#### Problem statement:
Copy, from the data below, every line that has "agent" in it.

Stored items
● ● ● ● ● ● ●
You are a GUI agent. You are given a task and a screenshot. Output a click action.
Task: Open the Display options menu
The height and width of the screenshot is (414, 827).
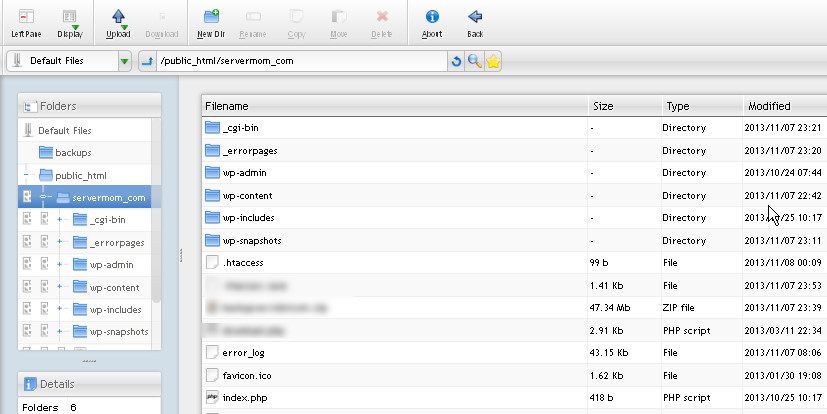[70, 22]
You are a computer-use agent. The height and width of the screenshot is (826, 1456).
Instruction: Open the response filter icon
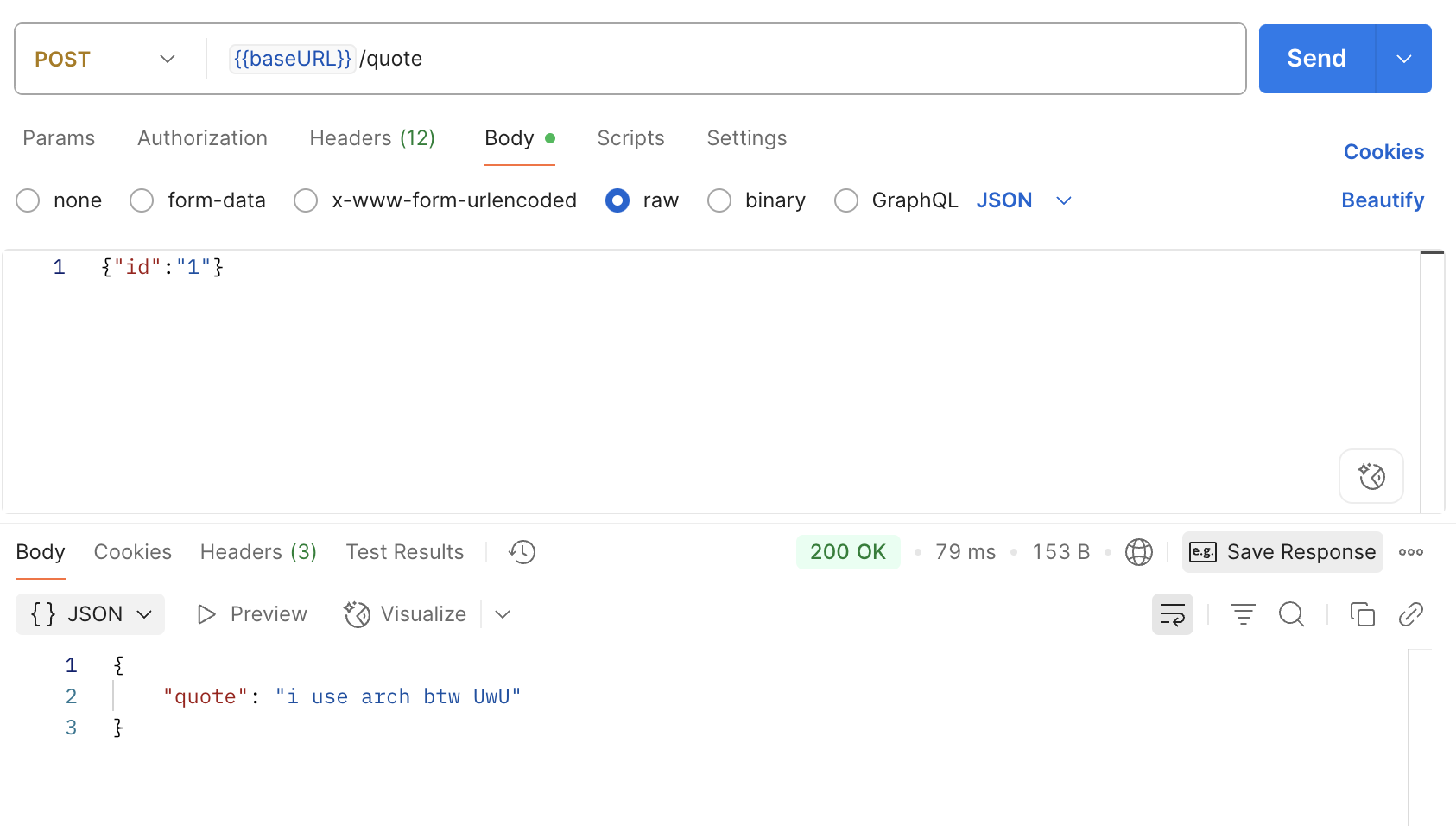click(x=1243, y=614)
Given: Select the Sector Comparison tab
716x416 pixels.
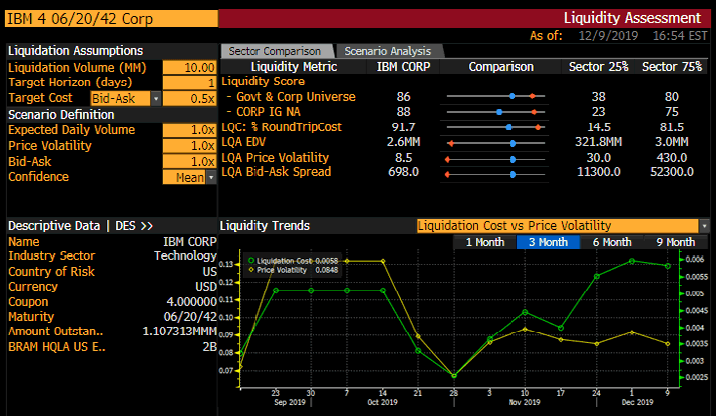Looking at the screenshot, I should (x=275, y=51).
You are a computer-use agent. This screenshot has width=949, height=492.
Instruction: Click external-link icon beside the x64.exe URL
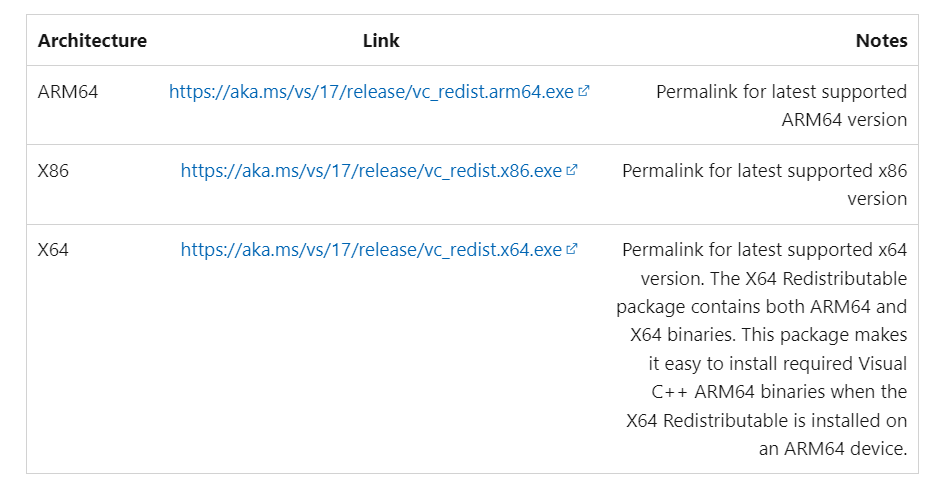572,249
● ● ● ● ● ● ●
#### Written solution:
You are a GUI agent. You are given a task and a screenshot. Output a click action.
You are a computer-use agent. The height and width of the screenshot is (826, 1456).
You are a computer-use agent. This screenshot has width=949, height=492.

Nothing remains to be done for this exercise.